** WORK ORDER **
Below are records; count the lines that hold the string "title" and give only the count.

** SUPPLIED INFORMATION **
========
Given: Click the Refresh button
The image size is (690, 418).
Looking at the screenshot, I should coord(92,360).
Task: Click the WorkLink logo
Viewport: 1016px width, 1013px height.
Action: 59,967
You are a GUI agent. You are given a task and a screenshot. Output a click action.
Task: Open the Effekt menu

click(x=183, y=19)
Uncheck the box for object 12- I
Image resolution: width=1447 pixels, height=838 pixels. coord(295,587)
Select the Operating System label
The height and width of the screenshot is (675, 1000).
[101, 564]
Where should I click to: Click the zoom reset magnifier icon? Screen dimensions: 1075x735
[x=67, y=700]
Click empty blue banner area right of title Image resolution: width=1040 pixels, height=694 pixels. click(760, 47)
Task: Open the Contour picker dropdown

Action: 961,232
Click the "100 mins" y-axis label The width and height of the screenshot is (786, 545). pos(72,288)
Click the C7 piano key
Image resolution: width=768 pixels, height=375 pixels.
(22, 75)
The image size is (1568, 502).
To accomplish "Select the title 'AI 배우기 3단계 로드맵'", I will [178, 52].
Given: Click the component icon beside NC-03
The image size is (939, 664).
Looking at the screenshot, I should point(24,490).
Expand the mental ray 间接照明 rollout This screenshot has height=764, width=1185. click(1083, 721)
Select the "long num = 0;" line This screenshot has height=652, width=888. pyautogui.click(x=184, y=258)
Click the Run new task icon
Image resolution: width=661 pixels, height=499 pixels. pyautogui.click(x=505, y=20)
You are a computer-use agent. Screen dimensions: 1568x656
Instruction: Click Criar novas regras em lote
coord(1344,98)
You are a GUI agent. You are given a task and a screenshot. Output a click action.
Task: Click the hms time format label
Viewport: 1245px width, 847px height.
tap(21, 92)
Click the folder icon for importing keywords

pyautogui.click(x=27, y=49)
========
** RESULT **
2